The 1916–17 Washington State men's basketball team represented Washington State College in intercollegiate basketball during the 1916–17 season. The team finished the season with a 25–1 record and was the champion of the Pacific Coast Conference. The team was retroactively named the national champion by the Helms Athletic Foundation and was retroactively listed as the top team of the season by the Premo-Porretta Power Poll.
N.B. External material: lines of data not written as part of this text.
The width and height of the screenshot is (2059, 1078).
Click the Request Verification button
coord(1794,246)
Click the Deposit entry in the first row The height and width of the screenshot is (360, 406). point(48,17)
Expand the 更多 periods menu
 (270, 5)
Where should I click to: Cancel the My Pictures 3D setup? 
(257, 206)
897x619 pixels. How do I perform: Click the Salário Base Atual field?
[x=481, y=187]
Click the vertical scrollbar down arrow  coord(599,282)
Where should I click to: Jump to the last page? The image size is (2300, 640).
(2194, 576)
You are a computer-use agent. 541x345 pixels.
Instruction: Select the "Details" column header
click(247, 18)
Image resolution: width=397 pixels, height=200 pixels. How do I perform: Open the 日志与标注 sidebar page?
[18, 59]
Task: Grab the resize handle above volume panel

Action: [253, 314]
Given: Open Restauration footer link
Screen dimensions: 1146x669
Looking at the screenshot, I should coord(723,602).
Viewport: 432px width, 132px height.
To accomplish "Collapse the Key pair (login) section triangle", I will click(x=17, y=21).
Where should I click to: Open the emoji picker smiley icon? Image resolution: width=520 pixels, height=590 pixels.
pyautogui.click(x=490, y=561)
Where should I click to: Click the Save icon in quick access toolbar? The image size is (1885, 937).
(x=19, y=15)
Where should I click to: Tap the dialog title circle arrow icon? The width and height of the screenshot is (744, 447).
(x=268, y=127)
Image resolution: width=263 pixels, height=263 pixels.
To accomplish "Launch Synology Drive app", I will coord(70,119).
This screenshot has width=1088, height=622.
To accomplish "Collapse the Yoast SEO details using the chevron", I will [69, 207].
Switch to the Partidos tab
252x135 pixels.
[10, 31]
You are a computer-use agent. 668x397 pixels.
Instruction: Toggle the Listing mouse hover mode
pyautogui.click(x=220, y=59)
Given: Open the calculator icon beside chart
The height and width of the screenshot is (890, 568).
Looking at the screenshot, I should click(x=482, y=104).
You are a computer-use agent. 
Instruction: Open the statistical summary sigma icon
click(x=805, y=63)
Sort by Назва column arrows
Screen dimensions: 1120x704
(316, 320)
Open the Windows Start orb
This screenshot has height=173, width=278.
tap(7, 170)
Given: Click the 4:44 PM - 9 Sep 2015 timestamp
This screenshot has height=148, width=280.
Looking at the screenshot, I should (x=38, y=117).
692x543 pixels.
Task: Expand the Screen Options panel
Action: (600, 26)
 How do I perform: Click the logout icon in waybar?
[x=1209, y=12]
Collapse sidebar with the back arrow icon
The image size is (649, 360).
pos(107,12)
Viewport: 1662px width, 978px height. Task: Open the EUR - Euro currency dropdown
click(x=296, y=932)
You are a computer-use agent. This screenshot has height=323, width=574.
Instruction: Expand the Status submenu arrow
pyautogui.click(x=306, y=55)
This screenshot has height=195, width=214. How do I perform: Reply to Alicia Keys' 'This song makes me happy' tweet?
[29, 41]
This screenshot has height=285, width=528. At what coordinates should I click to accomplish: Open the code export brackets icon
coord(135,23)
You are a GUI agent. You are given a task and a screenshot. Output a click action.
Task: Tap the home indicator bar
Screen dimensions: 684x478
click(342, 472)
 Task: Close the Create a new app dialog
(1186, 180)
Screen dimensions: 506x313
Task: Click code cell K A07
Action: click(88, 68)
Ivan Price and Roy Bohler (Fred's younger brother and captain of the team) were named to the All-Pacific Coast Conference team at the end of the season.

==Schedule and results==

| Date time, TV | Rank^{#} | Opponent^{#} | Result | Record | Site city, state |
Regular season
| 12/26/1916* |  | at Davenport HS | W 63–6 | 1–0 | Davenport, WA |
| 12/27/1916* |  | at Almira Athletic Club | W 72–13 | 2–0 | Almira, WA |
| 12/28/1916* |  | at Reardan Athletic Club | W 38–17 | 3–0 | Reardan, WA |
| 12/29/1916* |  | at Ritzville Athletic Club | W 48–14 | 4–0 | Ritzville, WA |
| 12/30/1916* |  | at Spokane Athletic Club | W 32–28 | 5–0 | Spokane, WA |
| 1/5/1917* |  | Whitworth | W 64–22 | 6–0 | Pullman, WA |
| 1/11/1917 |  | Washington | W 37–25 | 7–0 (1–0) | Pullman, WA |
| 1/12/1917 |  | Washington | W 41–24 | 8–0 (2–0) | Pullman, WA |
| 1/19/1917 |  | at Washington | W 31–24 | 9–0 (3–0) | Seattle, WA |
| 1/20/1917 |  | at Washington | W 26–14 | 10–0 (4–0) | Seattle, WA |
| 1/22/1917* |  | at Whitman | W 45–14 | 11–0 | Walla Walla, WA |
| 1/23/1917* |  | at Whitman | W 37–19 | 12–0 | Walla Walla, WA |
| 1/26/1917* |  | at Idaho | W 40–26 | 13–0 | Moscow, ID |
| 1/27/1917* |  | Idaho | W 58–26 | 14–0 | Pullman, WA |
| 1/31/1917* |  | at Willamette | W 35–18 | 15–0 | Salem, OR |
| 2/2/1917 |  | at California | L 20–28 | 15–1 (4–1) | Berkeley, CA |
| 2/3/1917 |  | at California | W 32–29 | 16–1 (5–1) | Berkeley, CA |
| 2/5/1917 |  | at Stanford | W 36–18 | 17–1 (6–1) | Stanford, CA |
| 2/6/1917 |  | at Stanford | W 23–15 | 18–1 (7–1) | Stanford, CA |
| 2/9/1917 |  | at Oregon State | W 28–17 | 19–1 (8–1) | Men's Gymnasium Corvallis, OR |
| 2/10/1917* |  | at Multnomah Athletic Club | W 28–11 | 20–1 | Multnomah, OR |
| 2/15/1917* |  | Montana | W 33–22 | 21–1 | Pullman, WA |
| 2/23/1917* |  | Whitman | W 44–19 | 22–1 | Pullman, WA |
| 2/24/1917* |  | Whitman | W 41–25 | 23–1 | Pullman, WA |
| 2/28/1917* |  | at Idaho | W 42–31 | 24–1 | Moscow, ID |
| 3/1/1917* |  | Idaho | W 53–10 | 25–1 | Pullman, WA |
*Non-conference game. ^{#}Rankings from AP Poll. (#) Tournament seedings in parentheses.